A jakiż ona ma szlachetny wyraz pysia Zenek też piękny
Moje dziewczynki przywitały się dziś rano syknięciem i nie bardzo miały ochotę na wspólną zabawę... Do pełnej przyjaźni pewnie jeszcze długa droga...
Zaliczyły też niedzielną toaletę - Niunieńka bez problemu poddaje się tym zabiegom, natomiast Gadżet... hmmm, szczerze nienawidzi obcinania pazurków
Uszka są już w dobrym stanie, ale wydobyłam z nich jeszcze trochę brunatnej wydzieliny i zaaplikowałam crotamiton.
Czesanie poszło już z górki
Ona chyba kudłacieje coraz bardziej
. Zauważyłam to obcinając jej pazurki i czyszcząc uszka.
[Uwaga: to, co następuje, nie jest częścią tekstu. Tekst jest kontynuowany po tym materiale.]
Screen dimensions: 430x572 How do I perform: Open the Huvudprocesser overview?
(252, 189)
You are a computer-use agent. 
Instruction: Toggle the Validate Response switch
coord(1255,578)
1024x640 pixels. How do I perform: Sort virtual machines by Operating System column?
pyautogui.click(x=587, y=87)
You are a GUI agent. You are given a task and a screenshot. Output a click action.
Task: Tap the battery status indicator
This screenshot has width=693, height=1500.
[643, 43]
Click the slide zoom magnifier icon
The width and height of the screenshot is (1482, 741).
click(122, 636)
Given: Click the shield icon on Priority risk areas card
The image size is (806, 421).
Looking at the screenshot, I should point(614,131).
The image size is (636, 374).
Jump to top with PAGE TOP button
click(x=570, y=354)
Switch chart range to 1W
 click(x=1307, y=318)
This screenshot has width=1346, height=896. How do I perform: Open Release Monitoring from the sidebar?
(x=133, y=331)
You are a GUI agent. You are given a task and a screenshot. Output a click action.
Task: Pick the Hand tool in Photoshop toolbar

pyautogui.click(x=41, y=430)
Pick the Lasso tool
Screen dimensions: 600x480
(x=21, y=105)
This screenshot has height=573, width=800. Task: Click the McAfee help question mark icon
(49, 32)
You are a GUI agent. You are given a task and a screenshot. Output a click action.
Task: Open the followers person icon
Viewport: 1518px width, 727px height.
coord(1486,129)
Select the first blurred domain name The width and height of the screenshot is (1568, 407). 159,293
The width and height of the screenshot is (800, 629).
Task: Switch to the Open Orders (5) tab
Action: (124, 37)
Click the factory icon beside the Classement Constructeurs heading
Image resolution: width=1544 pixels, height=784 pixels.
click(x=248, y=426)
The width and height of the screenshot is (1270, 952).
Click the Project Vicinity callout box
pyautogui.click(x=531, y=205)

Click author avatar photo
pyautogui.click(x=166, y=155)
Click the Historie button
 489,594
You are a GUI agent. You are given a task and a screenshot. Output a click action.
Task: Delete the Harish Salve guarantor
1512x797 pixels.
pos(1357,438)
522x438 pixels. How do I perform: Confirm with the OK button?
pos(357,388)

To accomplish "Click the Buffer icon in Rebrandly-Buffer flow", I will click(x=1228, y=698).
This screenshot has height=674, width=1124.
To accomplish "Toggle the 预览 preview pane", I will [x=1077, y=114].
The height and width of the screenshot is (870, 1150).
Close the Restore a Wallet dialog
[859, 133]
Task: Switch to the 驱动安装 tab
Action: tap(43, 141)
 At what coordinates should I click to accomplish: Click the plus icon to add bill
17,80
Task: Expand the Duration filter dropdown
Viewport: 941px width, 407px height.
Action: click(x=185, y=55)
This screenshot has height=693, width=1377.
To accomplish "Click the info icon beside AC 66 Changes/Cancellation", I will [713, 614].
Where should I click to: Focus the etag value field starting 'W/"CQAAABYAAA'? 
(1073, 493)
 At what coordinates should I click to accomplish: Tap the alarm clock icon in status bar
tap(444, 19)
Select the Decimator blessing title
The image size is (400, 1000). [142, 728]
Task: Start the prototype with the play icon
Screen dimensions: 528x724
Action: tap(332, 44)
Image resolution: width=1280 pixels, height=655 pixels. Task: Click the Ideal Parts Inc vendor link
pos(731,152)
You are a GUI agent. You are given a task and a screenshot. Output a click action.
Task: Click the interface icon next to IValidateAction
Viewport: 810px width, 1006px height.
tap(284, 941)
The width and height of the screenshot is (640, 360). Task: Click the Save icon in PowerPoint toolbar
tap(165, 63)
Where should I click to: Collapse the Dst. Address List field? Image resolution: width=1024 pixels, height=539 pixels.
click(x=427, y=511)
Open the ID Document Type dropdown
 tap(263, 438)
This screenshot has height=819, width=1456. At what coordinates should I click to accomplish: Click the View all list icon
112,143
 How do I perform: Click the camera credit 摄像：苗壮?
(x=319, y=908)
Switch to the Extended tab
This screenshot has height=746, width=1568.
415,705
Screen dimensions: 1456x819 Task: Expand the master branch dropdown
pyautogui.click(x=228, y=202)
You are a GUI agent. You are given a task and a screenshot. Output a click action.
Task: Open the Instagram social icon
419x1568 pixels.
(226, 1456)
Ma coraz więcej kudełków między paluszkami (trzeba doszukiwać się pazurka A teraz pańcia podjęła decyzję o uchyleniu drzwi do sypialni, Gagunia tam wpadła jak rakieta, zaczęła obwąchiwać łóżko, teraz się myje.
Zobaczę, jaki będzie efekt tych eksperymentów...
Mam nadzieję, że już zapomniała o swoich niegodnych praktykach...
PS - wczoraj Gagunia bardzo mało jadła - mam nadzieję, ze to efekt szczepienia...







.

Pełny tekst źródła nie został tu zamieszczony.